━━ Entries provided

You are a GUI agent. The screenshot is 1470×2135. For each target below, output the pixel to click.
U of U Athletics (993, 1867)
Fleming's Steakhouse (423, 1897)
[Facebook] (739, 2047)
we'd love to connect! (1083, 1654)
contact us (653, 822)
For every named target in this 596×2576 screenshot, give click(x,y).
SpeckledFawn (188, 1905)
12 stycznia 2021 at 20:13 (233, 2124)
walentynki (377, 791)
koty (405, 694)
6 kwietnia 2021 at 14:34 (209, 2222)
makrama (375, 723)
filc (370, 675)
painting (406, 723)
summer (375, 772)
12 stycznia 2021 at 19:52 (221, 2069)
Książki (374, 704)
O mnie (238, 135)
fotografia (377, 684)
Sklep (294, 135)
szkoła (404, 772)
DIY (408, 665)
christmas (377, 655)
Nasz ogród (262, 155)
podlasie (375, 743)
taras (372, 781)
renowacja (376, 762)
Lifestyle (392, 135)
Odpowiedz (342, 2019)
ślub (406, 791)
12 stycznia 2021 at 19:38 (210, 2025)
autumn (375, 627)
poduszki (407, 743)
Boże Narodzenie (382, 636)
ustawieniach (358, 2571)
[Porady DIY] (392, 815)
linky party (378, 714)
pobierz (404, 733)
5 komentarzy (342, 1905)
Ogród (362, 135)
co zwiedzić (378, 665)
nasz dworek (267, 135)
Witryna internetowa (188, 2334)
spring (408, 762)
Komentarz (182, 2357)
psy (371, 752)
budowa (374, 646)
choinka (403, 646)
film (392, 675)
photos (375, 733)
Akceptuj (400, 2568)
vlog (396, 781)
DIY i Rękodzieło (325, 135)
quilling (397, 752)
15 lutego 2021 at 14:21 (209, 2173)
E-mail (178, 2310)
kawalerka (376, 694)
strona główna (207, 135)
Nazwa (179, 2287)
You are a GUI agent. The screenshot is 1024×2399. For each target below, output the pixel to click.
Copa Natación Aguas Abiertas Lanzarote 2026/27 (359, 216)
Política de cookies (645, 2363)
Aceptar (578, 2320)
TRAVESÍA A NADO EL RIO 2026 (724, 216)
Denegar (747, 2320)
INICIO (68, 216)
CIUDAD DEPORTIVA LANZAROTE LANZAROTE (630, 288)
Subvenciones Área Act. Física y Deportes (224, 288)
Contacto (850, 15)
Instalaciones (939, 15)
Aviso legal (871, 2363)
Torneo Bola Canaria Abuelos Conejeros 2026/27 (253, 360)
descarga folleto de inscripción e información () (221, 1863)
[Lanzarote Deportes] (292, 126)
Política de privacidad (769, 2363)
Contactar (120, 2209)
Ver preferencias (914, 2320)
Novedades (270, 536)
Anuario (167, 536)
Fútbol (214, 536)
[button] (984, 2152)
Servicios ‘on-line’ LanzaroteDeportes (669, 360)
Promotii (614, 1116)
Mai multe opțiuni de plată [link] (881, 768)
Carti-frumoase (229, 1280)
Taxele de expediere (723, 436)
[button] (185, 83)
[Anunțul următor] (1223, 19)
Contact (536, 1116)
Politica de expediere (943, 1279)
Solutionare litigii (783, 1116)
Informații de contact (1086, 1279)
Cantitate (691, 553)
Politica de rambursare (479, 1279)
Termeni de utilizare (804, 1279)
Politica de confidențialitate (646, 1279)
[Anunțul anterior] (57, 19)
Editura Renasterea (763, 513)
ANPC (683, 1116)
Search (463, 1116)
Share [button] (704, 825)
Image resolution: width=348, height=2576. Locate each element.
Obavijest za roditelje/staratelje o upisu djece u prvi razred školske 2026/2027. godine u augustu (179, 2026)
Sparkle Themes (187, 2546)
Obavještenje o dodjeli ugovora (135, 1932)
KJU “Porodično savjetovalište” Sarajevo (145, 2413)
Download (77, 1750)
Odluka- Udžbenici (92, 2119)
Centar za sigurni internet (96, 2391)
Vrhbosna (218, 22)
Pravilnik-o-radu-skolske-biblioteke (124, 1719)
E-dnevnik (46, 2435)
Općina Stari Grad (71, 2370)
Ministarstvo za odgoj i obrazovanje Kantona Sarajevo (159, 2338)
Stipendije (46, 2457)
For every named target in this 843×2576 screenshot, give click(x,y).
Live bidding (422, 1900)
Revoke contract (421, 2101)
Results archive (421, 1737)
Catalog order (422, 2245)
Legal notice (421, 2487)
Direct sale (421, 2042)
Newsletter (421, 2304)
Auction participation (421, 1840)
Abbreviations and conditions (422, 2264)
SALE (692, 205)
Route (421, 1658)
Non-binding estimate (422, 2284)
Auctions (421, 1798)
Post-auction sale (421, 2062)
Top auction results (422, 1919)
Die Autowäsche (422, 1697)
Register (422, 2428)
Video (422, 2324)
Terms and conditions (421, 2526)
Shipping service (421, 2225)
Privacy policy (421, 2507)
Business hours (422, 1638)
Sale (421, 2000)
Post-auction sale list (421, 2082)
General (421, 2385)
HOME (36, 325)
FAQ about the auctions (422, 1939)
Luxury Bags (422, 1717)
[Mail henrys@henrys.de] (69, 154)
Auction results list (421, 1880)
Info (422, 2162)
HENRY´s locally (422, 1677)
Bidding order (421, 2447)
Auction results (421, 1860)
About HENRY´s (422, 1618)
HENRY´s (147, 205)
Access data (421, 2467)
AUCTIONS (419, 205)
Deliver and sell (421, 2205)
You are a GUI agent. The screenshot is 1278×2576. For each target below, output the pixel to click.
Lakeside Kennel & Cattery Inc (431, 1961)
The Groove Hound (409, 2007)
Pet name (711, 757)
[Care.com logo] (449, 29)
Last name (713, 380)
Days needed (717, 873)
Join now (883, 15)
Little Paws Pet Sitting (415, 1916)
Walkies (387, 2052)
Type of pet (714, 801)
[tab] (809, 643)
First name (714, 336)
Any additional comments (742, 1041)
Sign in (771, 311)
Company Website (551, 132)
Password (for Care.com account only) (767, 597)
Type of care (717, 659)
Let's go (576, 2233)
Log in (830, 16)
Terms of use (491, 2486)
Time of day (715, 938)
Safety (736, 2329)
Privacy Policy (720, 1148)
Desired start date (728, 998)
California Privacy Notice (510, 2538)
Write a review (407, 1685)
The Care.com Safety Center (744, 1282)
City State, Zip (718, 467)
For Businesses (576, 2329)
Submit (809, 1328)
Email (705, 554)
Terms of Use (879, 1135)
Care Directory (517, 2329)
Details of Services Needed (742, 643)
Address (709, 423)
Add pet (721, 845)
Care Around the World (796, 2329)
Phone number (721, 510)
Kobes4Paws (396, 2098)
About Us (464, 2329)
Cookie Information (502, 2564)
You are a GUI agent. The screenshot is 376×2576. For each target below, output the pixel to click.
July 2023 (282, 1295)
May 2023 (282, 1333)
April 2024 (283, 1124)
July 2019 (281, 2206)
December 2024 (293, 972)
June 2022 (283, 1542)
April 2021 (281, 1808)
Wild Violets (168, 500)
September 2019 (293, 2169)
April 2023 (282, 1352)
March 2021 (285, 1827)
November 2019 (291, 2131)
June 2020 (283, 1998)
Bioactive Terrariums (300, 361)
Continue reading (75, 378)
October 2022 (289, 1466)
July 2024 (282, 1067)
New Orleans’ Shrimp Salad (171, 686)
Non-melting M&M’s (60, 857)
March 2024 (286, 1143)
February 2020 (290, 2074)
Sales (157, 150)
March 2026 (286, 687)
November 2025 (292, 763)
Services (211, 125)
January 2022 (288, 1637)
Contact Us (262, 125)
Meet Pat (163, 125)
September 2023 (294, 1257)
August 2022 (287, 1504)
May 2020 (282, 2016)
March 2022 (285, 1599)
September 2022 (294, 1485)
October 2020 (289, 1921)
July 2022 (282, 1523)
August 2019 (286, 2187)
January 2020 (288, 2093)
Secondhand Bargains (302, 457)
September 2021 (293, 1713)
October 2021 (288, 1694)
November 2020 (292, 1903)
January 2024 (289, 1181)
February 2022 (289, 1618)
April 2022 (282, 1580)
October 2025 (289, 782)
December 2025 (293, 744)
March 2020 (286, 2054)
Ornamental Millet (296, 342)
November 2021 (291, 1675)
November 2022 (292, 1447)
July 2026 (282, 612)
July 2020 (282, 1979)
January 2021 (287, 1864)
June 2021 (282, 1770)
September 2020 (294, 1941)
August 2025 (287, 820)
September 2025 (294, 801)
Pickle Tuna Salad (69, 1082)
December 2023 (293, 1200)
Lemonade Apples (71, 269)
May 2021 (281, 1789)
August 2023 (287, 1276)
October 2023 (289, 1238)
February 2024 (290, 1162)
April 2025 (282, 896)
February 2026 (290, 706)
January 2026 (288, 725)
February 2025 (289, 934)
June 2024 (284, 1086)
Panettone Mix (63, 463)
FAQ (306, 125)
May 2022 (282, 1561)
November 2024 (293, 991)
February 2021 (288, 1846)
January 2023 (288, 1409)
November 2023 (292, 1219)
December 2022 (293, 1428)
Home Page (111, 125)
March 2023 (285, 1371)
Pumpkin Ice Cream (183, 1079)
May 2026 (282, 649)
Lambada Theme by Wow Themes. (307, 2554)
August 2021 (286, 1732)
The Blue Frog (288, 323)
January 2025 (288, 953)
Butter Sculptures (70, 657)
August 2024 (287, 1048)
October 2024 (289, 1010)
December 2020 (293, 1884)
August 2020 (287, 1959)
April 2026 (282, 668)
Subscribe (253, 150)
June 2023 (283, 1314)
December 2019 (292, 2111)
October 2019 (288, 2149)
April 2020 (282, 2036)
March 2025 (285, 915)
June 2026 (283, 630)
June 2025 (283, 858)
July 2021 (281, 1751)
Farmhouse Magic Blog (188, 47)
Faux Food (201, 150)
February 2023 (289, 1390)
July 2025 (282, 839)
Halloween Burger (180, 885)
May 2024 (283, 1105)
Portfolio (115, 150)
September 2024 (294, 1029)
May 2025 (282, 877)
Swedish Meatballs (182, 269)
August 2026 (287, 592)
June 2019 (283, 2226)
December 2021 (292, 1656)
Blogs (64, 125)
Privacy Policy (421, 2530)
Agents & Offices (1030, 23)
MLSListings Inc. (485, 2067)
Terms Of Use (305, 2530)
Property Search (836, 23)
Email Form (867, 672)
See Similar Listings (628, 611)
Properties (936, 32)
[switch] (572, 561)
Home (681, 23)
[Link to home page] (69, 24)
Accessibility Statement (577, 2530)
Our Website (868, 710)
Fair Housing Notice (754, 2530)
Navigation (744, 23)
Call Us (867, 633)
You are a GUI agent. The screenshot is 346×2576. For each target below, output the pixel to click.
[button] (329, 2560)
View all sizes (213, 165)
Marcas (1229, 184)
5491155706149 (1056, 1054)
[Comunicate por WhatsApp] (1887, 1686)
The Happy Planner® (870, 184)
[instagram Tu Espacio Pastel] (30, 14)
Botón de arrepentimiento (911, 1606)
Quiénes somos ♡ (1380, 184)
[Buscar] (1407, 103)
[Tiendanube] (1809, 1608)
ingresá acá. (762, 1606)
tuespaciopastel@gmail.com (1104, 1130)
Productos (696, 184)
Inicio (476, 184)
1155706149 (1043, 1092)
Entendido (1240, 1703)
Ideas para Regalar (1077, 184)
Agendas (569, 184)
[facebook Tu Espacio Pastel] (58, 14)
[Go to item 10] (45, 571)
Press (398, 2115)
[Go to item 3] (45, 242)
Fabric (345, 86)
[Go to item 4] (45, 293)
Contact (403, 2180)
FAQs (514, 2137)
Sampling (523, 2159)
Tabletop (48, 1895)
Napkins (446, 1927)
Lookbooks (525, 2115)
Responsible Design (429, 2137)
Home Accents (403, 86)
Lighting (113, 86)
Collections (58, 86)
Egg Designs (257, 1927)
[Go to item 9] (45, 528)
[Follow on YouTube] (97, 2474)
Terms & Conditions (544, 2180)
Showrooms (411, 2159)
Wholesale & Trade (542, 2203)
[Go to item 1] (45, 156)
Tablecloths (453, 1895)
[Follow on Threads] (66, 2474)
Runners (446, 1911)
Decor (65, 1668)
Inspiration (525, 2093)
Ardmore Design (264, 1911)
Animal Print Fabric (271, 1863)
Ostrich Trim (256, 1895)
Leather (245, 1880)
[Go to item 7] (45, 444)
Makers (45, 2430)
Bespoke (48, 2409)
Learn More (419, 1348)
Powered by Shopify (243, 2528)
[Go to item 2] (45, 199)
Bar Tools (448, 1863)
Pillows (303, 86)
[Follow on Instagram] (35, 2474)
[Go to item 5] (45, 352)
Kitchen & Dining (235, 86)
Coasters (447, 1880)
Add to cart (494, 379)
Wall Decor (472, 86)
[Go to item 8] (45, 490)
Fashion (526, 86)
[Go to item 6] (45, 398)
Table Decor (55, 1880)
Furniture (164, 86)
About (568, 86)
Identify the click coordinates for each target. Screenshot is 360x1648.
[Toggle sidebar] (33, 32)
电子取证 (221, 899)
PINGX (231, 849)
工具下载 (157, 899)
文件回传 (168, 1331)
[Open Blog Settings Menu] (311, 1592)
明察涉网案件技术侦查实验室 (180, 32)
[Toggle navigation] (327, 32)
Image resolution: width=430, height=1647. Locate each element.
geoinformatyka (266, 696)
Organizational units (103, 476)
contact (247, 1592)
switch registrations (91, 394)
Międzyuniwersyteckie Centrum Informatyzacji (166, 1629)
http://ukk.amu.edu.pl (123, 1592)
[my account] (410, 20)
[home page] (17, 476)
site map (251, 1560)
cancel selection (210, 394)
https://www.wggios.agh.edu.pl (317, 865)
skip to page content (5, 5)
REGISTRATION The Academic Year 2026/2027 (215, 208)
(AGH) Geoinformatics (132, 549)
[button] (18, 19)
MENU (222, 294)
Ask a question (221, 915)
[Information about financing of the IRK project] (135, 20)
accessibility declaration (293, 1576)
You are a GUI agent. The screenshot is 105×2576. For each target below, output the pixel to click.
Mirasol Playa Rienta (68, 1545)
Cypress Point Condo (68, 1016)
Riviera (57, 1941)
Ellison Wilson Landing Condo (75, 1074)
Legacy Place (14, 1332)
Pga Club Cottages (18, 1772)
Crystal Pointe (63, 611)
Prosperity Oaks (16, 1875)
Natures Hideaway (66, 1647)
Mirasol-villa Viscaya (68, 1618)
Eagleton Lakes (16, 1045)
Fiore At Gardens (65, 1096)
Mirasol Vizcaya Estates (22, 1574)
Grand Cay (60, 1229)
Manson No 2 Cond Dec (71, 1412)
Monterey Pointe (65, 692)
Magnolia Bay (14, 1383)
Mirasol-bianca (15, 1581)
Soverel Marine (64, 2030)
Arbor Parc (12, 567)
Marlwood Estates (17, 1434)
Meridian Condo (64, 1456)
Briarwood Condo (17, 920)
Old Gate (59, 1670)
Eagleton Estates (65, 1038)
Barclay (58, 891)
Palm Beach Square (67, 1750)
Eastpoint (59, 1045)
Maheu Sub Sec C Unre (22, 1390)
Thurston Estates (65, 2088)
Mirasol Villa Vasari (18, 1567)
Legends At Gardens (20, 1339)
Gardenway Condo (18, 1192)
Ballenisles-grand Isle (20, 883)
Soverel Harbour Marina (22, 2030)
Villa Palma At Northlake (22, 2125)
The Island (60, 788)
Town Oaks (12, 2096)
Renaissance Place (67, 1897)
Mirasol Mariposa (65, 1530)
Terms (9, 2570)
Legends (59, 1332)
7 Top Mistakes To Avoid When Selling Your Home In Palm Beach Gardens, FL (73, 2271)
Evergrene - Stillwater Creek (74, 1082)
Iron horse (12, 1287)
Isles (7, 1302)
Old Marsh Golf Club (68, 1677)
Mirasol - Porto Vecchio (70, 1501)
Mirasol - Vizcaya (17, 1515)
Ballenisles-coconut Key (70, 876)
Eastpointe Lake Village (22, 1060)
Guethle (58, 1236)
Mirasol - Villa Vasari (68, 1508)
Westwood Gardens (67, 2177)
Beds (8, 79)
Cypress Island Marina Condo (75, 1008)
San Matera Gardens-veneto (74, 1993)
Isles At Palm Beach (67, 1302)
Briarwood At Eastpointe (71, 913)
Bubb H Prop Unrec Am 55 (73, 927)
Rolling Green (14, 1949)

━━━━

Your task is to collect every line above that contains the word "September".

_Response area_:
September 2019 (293, 2169)
September 2023 (294, 1257)
September 2022 (294, 1485)
September 2021 (293, 1713)
September 2020 (294, 1941)
September 2025 (294, 801)
September 2024 (294, 1029)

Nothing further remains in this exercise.